La mairie mise sur les étudiants
La mairie de Venise vient d'interdire pour trois ans l'ouverture de magasins de pacotille, qui draine un tourisme de masse. C'est une première. Mais il est difficile de réglementer cette manne financière qu'est le tourisme. Paola Mar est adjointe au maire chargé de la promotion du territoire et de l'Université, elle compte sur les étudiants pour dynamiser sa ville. Il y en a 10 000 qui vivent à Venise, elle en veut davantage.

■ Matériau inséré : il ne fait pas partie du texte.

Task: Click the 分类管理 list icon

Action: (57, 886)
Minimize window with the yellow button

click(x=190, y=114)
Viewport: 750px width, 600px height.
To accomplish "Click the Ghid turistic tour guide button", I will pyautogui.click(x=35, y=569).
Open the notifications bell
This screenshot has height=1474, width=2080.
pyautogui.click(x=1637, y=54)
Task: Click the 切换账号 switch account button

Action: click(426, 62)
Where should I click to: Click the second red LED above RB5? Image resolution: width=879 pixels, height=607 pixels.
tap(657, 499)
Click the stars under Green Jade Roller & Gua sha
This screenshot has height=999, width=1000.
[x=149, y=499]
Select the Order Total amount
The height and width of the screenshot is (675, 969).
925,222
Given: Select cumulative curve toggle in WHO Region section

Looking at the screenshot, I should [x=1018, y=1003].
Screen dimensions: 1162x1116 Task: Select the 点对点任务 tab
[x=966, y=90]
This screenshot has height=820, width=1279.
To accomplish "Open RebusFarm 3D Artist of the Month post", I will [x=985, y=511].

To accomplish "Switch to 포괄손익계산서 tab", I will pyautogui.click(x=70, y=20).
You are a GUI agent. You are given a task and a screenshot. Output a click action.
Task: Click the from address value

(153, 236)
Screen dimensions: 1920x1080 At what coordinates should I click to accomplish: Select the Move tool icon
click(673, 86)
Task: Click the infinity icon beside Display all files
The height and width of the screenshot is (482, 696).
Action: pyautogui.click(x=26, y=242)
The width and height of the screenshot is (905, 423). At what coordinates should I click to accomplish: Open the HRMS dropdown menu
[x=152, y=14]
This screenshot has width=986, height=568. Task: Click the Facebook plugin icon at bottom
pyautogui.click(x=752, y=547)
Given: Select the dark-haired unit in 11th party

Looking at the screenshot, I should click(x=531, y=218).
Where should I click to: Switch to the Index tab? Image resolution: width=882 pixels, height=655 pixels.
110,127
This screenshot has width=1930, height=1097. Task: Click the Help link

La mairie cherche aussi à inciter les jeunes Vénitiens à travailler à Venise. "Nous avons loué cinq boutiques de la ville gratuitement à des jeunes de moins de 30 ans, explique Paola Mar. Un architecte a décidé de revenir à Venise et a ouvert une ludothèque pour les enfants de Venise. Un autre, dans le quartier de la Giudecca, vend des fruits. Un autre encore a lancé une menuiserie. On fait ce que l'on peut et petit à petit parce que nous sommes à un tournant décisif !"
D'ici quelques semaines Venise passera sous le seuil symbolique des 50 000 habitants. Il y en avait deux fois plus il y a 50 ans, trois fois plus au début du siècle dernier.